2011 Chevrolet VoltEnlarge Photo
You’ve read up on the latest electric cars, gone for test drives and are ready to make a purchase. However, there’s one more thing you should consider before singing the contract: how much will your car be worth in a few years’ time?
The answer depends on who you ask and could influence your choice to buy or lease.
If the Kelley Blue Book is to be believed, a 2011 Chevrolet Volt kept in average condition will be worth just $17,000 in three years’ time, representing a depreciation of 58% over three years.
In calculating residual value, Kelley Blue Book and other appraisers would normally look at cars of comparable size, specification and performance, examining real market data to predict how a new model would fare.
But just it was hard to find cars to compare against the early Toyota Prius, there are no comparables for cars like the 2011 Nissan Leaf or 2011 Chevrolet Volt because they are the first mass-produced plug-in vehicles to reach the market.
2011 Nissan LeafEnlarge Photo
In short, there’s no yard-stick yet, something appraisers don’t like, pushing them to be cautious about any plug-in car.
This leads to a pessimistic prediction of future values, erring on the side of caution to give leasing firms and car buyers a worst-case scenario on which to evaluate their investment.
Because there’s nothing a business or investor hates more than finding out their investment is worth less than they thought. It is much better for car salesmen and lease companies to estimate a low residual value as it lowers the risk for them, but increases the risk for you, the buyer or leasee.
Part of the reason behind such low residual value predictions comes from the great unknown which is battery technology. Although many electric cars will ship with 8 year, 100,000 warranty, firms like Kelley Blue Book are nervous about predicting the retail value of a car with a partly used battery pack.
In reality though, this is no different to factoring in the effects of high-mileage on an engine. The only difference is that engines are well known by the auto industry, while battery technologies are not.
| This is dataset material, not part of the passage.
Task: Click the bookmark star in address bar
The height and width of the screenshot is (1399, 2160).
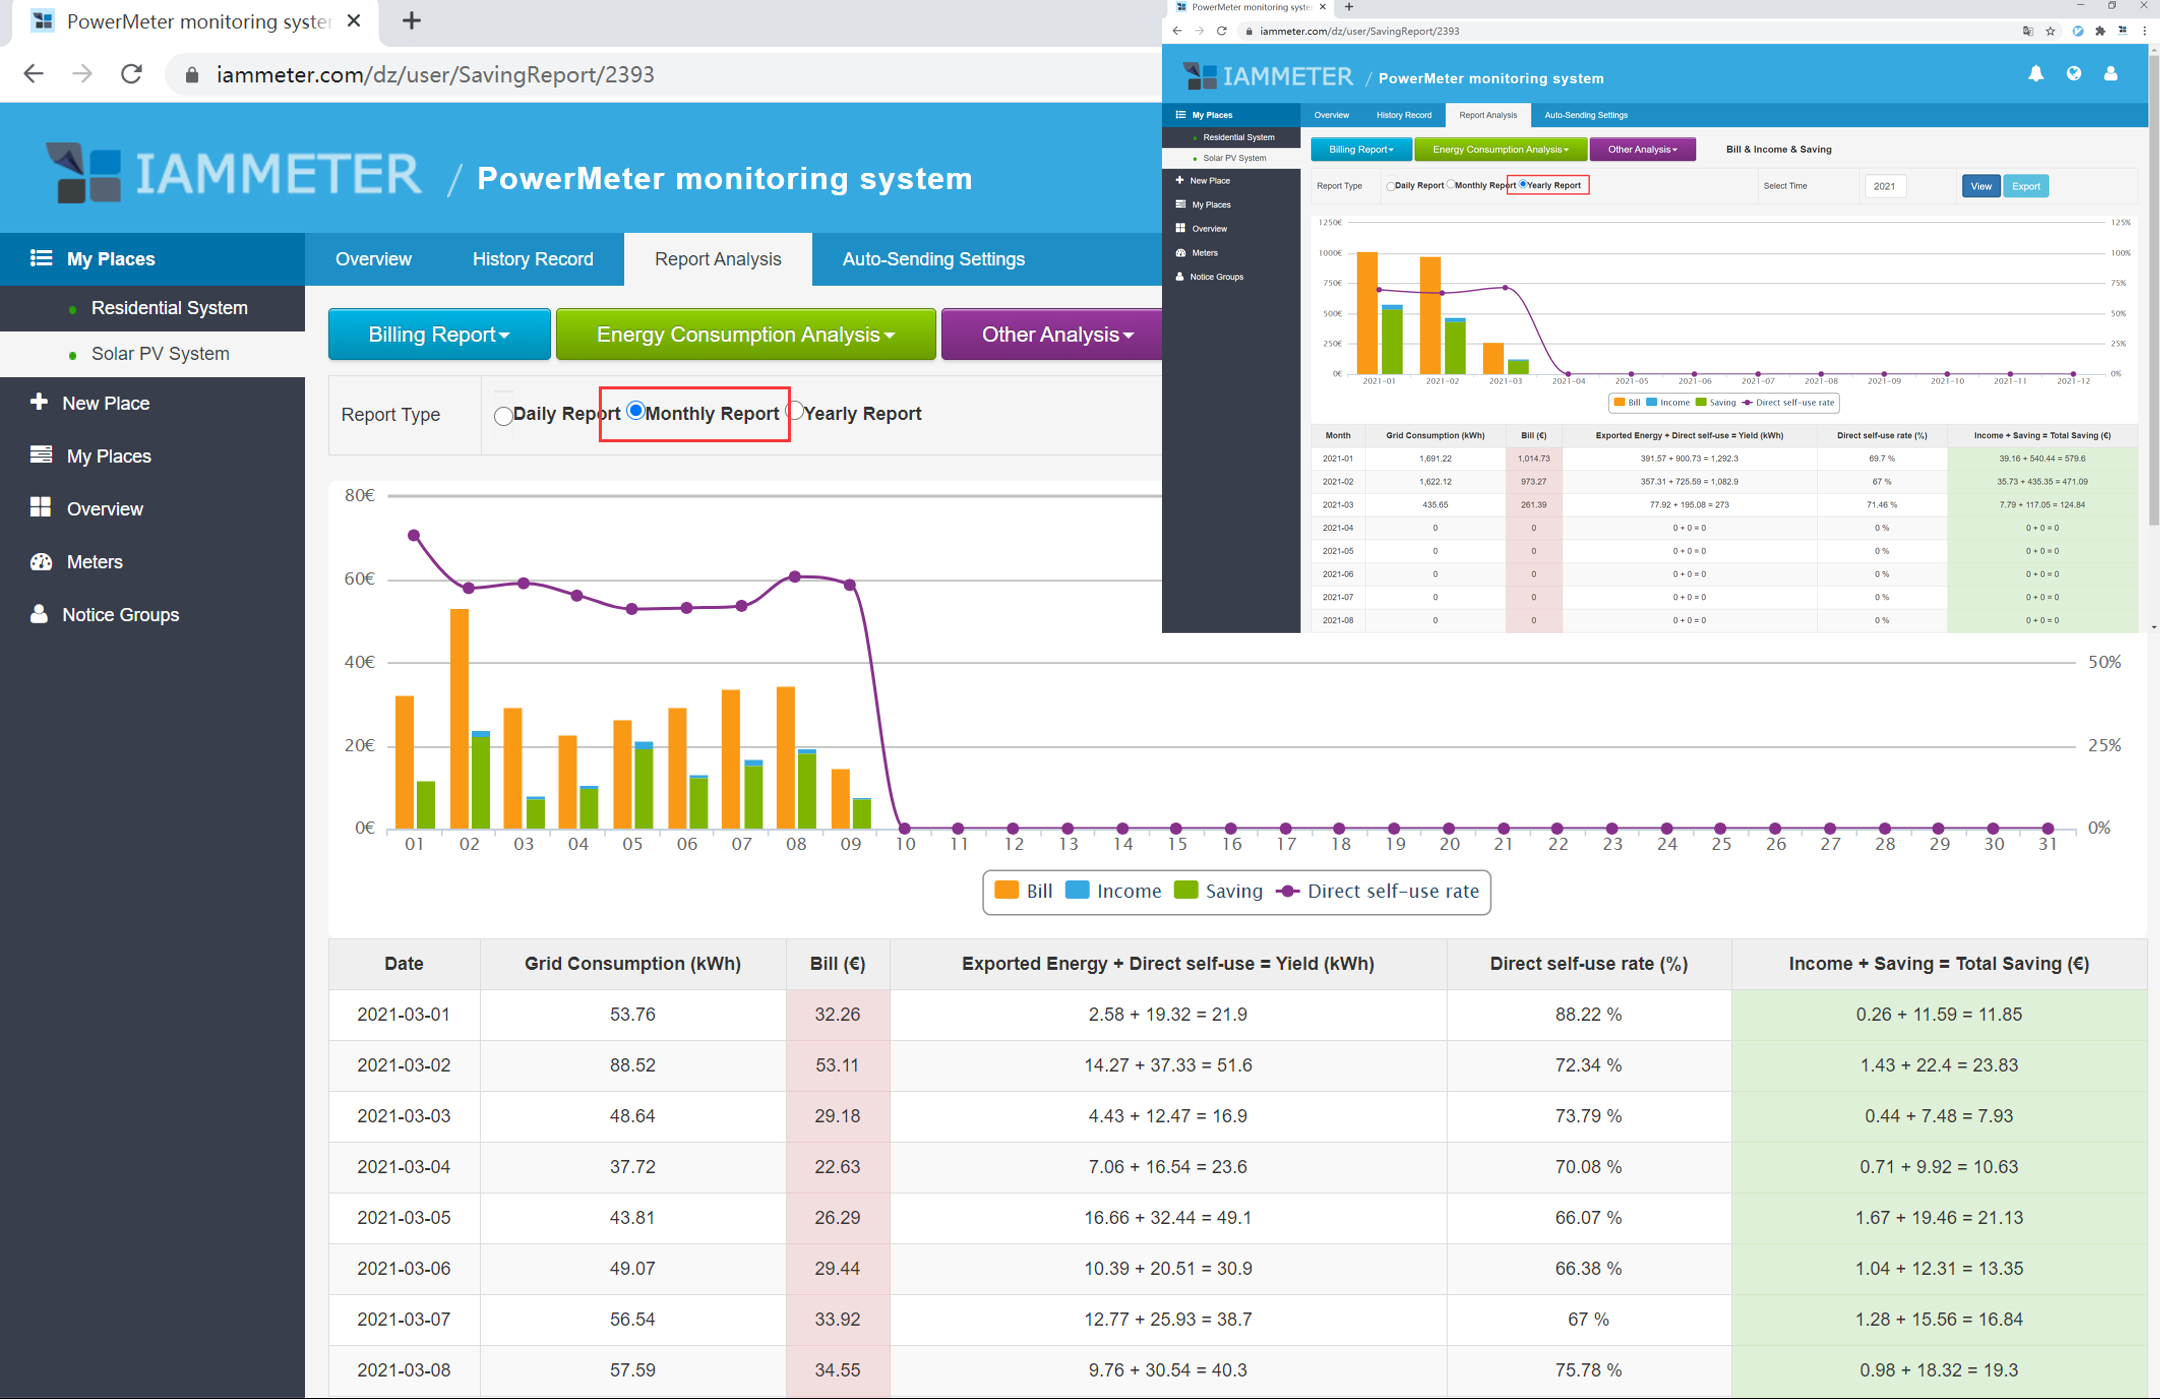Action: pyautogui.click(x=2051, y=31)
There is hope, however, because cars like the 2011 Chevrolet Volt and 2011 Nissan Leaf are eligible for perks in certain states that help elevate their values.
Take California for example. Back in June 2009 we discovered that hybrids which bore HOV-Lane Stickers - allowing hybrid car drivers the pleasure of driving alone in the high-occupancy lanes on the freeway - were worth between $1,200 and $1,500 more than non-sticker wearing hybrids.
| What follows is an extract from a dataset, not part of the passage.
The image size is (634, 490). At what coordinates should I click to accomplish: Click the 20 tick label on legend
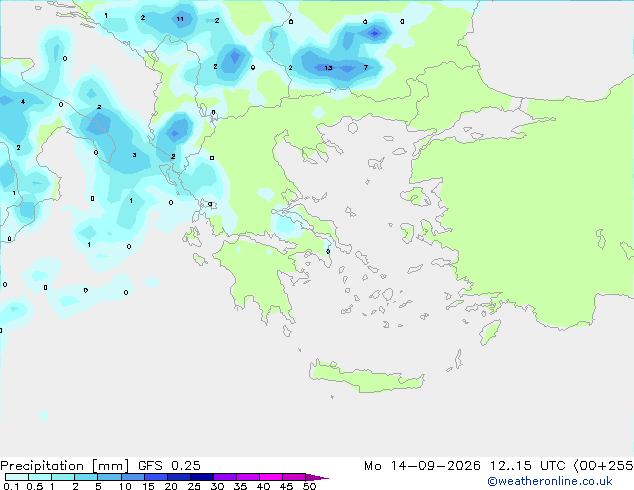(171, 486)
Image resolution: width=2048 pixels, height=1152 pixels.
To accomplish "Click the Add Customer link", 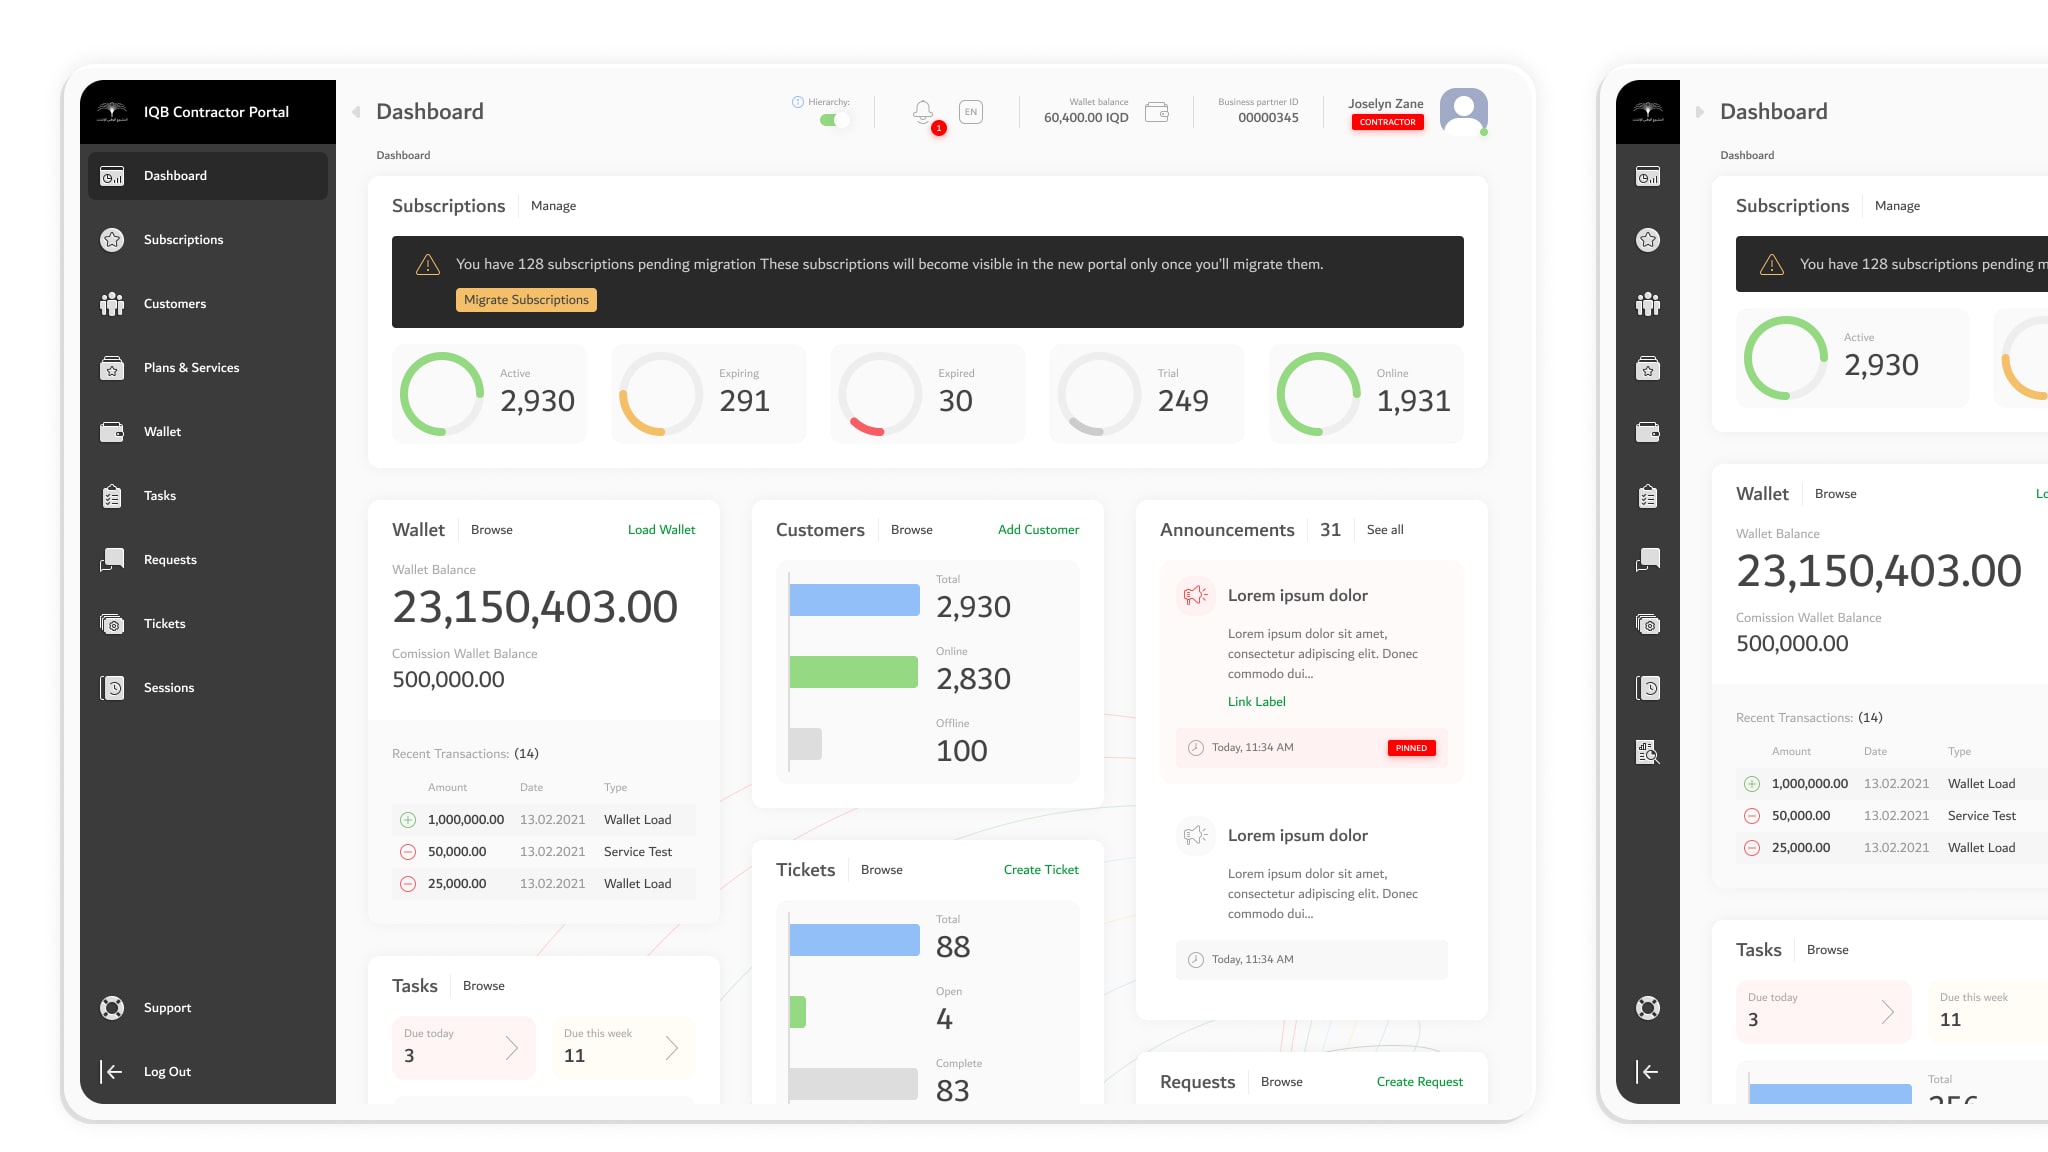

While California now only allows pure electric cars in its HOV-Lane Sticker program, owners of cars like the 2011 Nissan Leaf and 2012 Ford Focus should expect their car’s residual value to be higher in California than they would be in rural Iowa, for example.
Other factors also come into play. Higher specification cars are generally better at holding value than lower-specification cars, so it is often worth paying the extra money for the higher specification when buying to ensure residual values stay as high as possible.
At the moment leasing or buying a plug-in car can still be financially risky, but we’re confident that as more cars reach the market appraisers will start to be more positive about car’s residual values.
To ensure your electric car keeps a high value, look after it well, make sure you get regular dealer servicing, and consider shipping it to a higher value marketplace if you live in an area where demand for electric vehicles is still low when you need to sell it.
Finally, keep an eye on those all-important residuals, and expect them to rise as appraisers become happier with the technology and reliability of electric cars.